TASK
Reproduce the data exactly as it stands.

DATASET RECORDS
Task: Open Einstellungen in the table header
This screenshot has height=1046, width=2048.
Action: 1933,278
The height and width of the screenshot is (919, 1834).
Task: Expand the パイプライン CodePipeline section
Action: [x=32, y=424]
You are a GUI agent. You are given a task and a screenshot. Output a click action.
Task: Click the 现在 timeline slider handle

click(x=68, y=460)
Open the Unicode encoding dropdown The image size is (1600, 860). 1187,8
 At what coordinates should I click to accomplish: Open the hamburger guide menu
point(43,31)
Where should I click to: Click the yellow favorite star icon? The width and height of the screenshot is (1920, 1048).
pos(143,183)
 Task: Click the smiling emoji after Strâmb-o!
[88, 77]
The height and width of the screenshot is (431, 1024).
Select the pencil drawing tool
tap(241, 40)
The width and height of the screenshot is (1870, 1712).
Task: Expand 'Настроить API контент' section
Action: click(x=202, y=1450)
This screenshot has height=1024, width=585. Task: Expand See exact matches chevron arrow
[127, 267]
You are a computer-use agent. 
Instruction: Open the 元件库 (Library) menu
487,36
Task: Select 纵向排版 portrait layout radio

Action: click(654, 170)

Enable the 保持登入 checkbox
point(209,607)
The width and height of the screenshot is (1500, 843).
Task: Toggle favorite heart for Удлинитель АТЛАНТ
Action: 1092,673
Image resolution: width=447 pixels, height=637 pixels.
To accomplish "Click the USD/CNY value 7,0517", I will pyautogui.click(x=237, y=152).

RESULT OF THE EXERCISE
Task: Open Einstellungen in the table header
This screenshot has height=1046, width=2048.
Action: 1933,278
The height and width of the screenshot is (919, 1834).
Task: Expand the パイプライン CodePipeline section
Action: [x=32, y=424]
You are a GUI agent. You are given a task and a screenshot. Output a click action.
Task: Click the 现在 timeline slider handle

click(x=68, y=460)
Open the Unicode encoding dropdown The image size is (1600, 860). 1187,8
 At what coordinates should I click to accomplish: Open the hamburger guide menu
point(43,31)
Where should I click to: Click the yellow favorite star icon? The width and height of the screenshot is (1920, 1048).
pos(143,183)
 Task: Click the smiling emoji after Strâmb-o!
[88, 77]
The height and width of the screenshot is (431, 1024).
Select the pencil drawing tool
tap(241, 40)
The width and height of the screenshot is (1870, 1712).
Task: Expand 'Настроить API контент' section
Action: click(x=202, y=1450)
This screenshot has height=1024, width=585. Task: Expand See exact matches chevron arrow
[127, 267]
You are a computer-use agent. 
Instruction: Open the 元件库 (Library) menu
487,36
Task: Select 纵向排版 portrait layout radio

Action: click(654, 170)

Enable the 保持登入 checkbox
point(209,607)
The width and height of the screenshot is (1500, 843).
Task: Toggle favorite heart for Удлинитель АТЛАНТ
Action: 1092,673
Image resolution: width=447 pixels, height=637 pixels.
To accomplish "Click the USD/CNY value 7,0517", I will pyautogui.click(x=237, y=152).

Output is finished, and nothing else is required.